Reviewed by Dennis Schwartz

Director Kasi Lemmons (“The Caveman’s Valentine”/”Dr. Hugo”/”Eve’s Bayou”) idea of “keepin’ it real,” for the biopic about ex-con black shock jock and TV talk show host Ralph Waldo “Petey” Greene who used that ghetto rap for his motto and who made himself a local household name while on the radio in the late ’60s in Washington, D.C., is an outpouring of nostalgia and a syrupy concoction of endless platitudes that wears thin. Aside from the film being energetic, entertaining and topped off by a lively performance by Don Cheadle as the foul-mouthed voice of the people who tells it like is, Ralph Waldo “Petey” Greene, this straightforward schematic biopic never talks to me.

It’s based on a story by Michael Genet (the son of Petey Greene, and if you wonder why the shock jock is so glorified and never ripped the answer might lie here) and is co-written by Mr. Genet and Rick Famuyiwa.

The film opens in 1966, where Petey Greene is imprisoned at Virginia’s Lorton prison and is serving a ten-year sentence for armed robbery. Petey talks a convict down from committing suicide (as arranged with the con) and thereby engineers a pardon for himself for good behavior with the befuddled warden. Next stop is a trip to Washington’s old standby R & B radio station WOL-AM, owned by the uptight whitey E. G. Sonderling (Martin Sheen). Petey’s reluctantly hired to improve ratings despite being an unknown and not having any radio experience; since he talks trash and upsets the FCC he’s kept under a short leash by the only black executive at the station, the program director Dewey Hughes (Chiwetel Ejiofor). Dewey also came out of the ghetto, but you wouldn’t know it as the ambitious well-dressed black man (copying the dress of his hero Johnny Carson) who talks like a white man and is willing to play the white man’s game to move up the ladder, is the polar opposite of the loud and flashy dressing Petey. The two become inextricably linked together, feeling they have a common mission. “I guess I need you to say the things I’m afraid to say,” says the articulate Dewey, “and you need me to do the things you’re afraid to do.” In any case, the D.C. audience connects with Petey’s rants about “black pride” and his street-wise ghetto chatter.

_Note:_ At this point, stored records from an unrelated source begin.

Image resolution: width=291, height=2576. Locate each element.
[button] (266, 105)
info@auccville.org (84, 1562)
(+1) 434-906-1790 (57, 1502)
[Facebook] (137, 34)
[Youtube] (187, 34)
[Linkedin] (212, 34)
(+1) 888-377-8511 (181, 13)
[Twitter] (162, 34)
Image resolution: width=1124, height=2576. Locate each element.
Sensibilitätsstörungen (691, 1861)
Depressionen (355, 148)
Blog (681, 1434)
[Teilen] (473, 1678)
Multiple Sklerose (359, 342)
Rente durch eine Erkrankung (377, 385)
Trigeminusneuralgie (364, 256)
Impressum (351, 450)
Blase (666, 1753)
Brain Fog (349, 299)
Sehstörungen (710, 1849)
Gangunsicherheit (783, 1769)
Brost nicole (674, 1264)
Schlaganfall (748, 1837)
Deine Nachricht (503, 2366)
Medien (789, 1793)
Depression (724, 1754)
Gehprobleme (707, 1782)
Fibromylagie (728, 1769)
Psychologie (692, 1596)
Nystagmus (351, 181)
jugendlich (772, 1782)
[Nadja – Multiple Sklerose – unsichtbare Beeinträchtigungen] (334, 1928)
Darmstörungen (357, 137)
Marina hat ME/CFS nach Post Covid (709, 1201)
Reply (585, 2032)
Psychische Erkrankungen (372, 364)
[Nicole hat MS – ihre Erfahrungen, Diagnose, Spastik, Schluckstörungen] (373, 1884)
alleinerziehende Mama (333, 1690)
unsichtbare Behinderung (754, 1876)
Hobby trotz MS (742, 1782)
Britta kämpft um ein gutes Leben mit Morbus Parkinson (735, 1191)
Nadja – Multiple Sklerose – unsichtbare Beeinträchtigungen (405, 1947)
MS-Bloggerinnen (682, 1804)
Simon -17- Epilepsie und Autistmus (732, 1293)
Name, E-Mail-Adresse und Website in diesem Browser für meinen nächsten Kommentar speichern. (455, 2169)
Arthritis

After Martin Luther King, Jr’s assassination in 1968, Petey goes on the air all night as Washington burns and his soothing voice acts to calm the ensuing mob violence. This pleases all the whites at the station and the city leaders. The ambitious Dewey now becomes Petey’s manager and gets him nightclub bookings and his own local TV show, and arranges his big crossover to a white audience by getting him a valued guest spot on Johnny Carson’s “The Tonight Show.” But Petey walks off while on the air, insultingly telling the white audience he doesn’t feel comfortable performing for them. This leads to a rift between the two, as they each go their separate ways. Dewey becomes a radio DJ on the same station and makes a big splash, meanwhile Petey retreats to a boozy life with his loyal busty Afro wearing trampy lady friend Vernell (Taraji P. Henson) and thereby throws away a chance to become rich and famous. He would die in 1984 at the age of 53 of liver cancer, and an estimated 10,000 to 20,000 mourners lined up outside Washington’s Union Wesley AME Zion Church to pay their last respects.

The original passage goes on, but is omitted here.